WHAT YOU NEED TO DO: Reproduce the data below line for line, with no changes.

PROVIDED RECORDS:
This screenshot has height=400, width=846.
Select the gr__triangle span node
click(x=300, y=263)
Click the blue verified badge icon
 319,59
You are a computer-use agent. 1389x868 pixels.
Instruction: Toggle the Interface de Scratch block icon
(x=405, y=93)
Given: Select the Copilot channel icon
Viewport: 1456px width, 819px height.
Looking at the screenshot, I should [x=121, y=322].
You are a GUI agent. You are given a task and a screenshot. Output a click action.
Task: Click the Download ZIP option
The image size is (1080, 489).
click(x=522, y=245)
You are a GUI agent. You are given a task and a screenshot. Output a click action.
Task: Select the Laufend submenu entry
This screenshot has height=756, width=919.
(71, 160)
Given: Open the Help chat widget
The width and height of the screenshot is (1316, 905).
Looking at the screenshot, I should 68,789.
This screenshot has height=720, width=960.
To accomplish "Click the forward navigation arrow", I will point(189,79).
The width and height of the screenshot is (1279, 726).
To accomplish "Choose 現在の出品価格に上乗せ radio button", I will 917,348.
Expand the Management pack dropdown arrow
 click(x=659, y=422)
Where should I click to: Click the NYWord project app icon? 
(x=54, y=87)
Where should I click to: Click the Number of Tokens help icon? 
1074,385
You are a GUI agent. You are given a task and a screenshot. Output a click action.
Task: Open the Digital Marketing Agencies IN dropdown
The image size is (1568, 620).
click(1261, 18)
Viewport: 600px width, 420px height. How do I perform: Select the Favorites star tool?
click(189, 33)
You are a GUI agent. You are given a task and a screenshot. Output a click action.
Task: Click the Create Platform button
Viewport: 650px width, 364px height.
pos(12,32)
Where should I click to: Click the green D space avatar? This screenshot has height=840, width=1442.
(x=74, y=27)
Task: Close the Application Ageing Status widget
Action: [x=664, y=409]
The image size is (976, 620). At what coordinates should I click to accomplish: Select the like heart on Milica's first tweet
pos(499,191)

ANSWER TO THIS TASK:
This screenshot has height=400, width=846.
Select the gr__triangle span node
click(x=300, y=263)
Click the blue verified badge icon
 319,59
You are a computer-use agent. 1389x868 pixels.
Instruction: Toggle the Interface de Scratch block icon
(x=405, y=93)
Given: Select the Copilot channel icon
Viewport: 1456px width, 819px height.
Looking at the screenshot, I should [x=121, y=322].
You are a GUI agent. You are given a task and a screenshot. Output a click action.
Task: Click the Download ZIP option
The image size is (1080, 489).
click(x=522, y=245)
You are a GUI agent. You are given a task and a screenshot. Output a click action.
Task: Select the Laufend submenu entry
This screenshot has height=756, width=919.
(71, 160)
Given: Open the Help chat widget
The width and height of the screenshot is (1316, 905).
Looking at the screenshot, I should 68,789.
This screenshot has height=720, width=960.
To accomplish "Click the forward navigation arrow", I will point(189,79).
The width and height of the screenshot is (1279, 726).
To accomplish "Choose 現在の出品価格に上乗せ radio button", I will 917,348.
Expand the Management pack dropdown arrow
 click(x=659, y=422)
Where should I click to: Click the NYWord project app icon? 
(x=54, y=87)
Where should I click to: Click the Number of Tokens help icon? 
1074,385
You are a GUI agent. You are given a task and a screenshot. Output a click action.
Task: Open the Digital Marketing Agencies IN dropdown
The image size is (1568, 620).
click(1261, 18)
Viewport: 600px width, 420px height. How do I perform: Select the Favorites star tool?
click(189, 33)
You are a GUI agent. You are given a task and a screenshot. Output a click action.
Task: Click the Create Platform button
Viewport: 650px width, 364px height.
pos(12,32)
Where should I click to: Click the green D space avatar? This screenshot has height=840, width=1442.
(x=74, y=27)
Task: Close the Application Ageing Status widget
Action: [x=664, y=409]
The image size is (976, 620). At what coordinates should I click to accomplish: Select the like heart on Milica's first tweet
pos(499,191)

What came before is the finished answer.